_Given records:_
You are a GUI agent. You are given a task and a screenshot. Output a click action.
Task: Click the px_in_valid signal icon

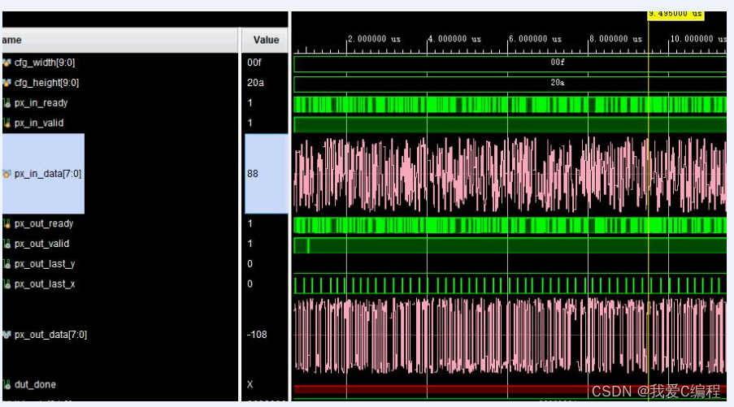tap(7, 123)
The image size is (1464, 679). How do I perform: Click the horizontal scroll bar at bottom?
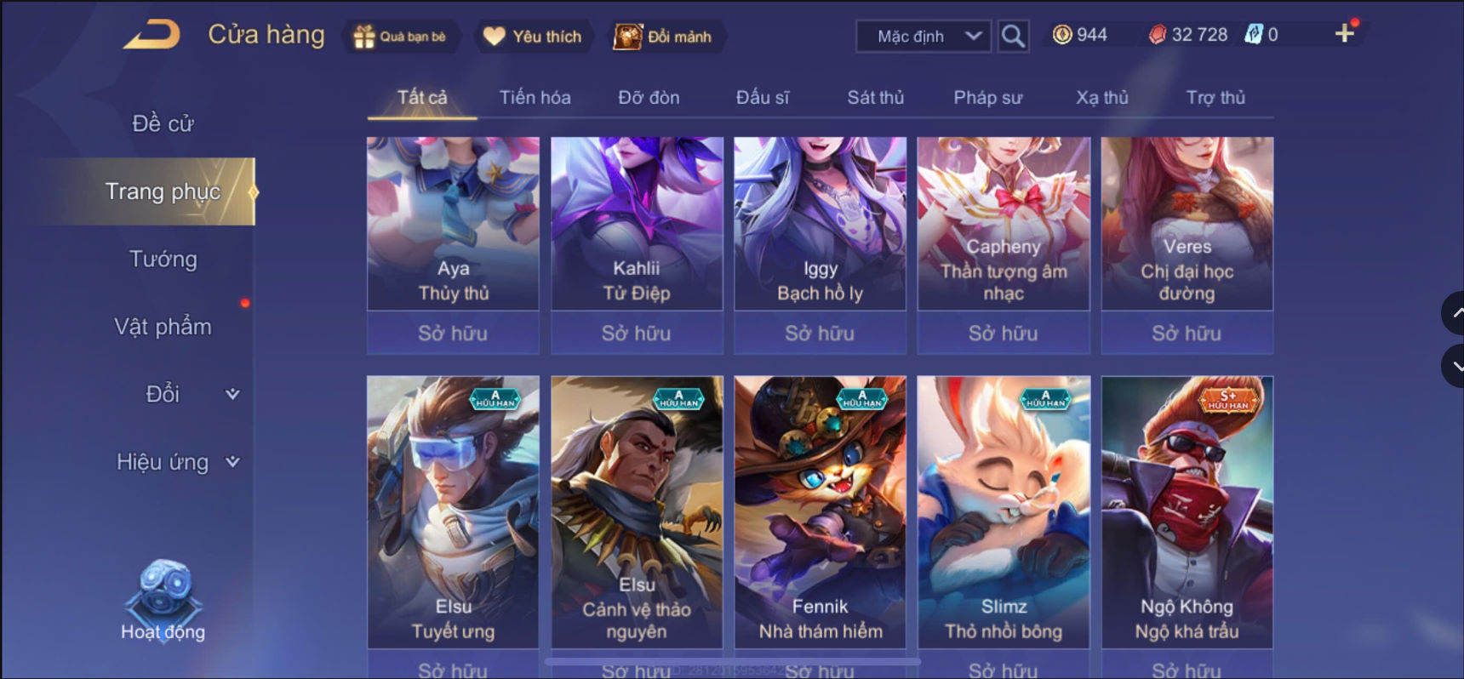point(733,661)
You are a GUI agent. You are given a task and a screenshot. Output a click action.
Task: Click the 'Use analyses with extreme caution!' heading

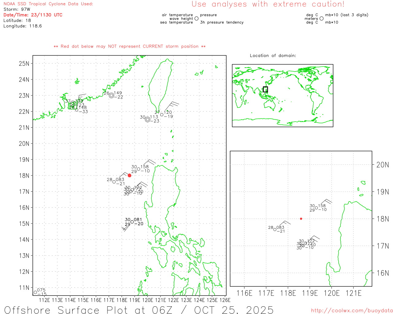[x=268, y=4]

_Description of the task:_ Copy each line above precisely, dropping the pictures.

_Output for this task:_
You are a GUI agent. You are given a task and a screenshot. Output a click action.
Task: Click the px_in_valid signal icon

tap(7, 123)
The image size is (1464, 679). How do I perform: Click the horizontal scroll bar at bottom?
point(733,661)
You are a GUI agent. You are given a task and a screenshot. Output a click action.
Task: Click the 'Use analyses with extreme caution!' heading

[x=268, y=4]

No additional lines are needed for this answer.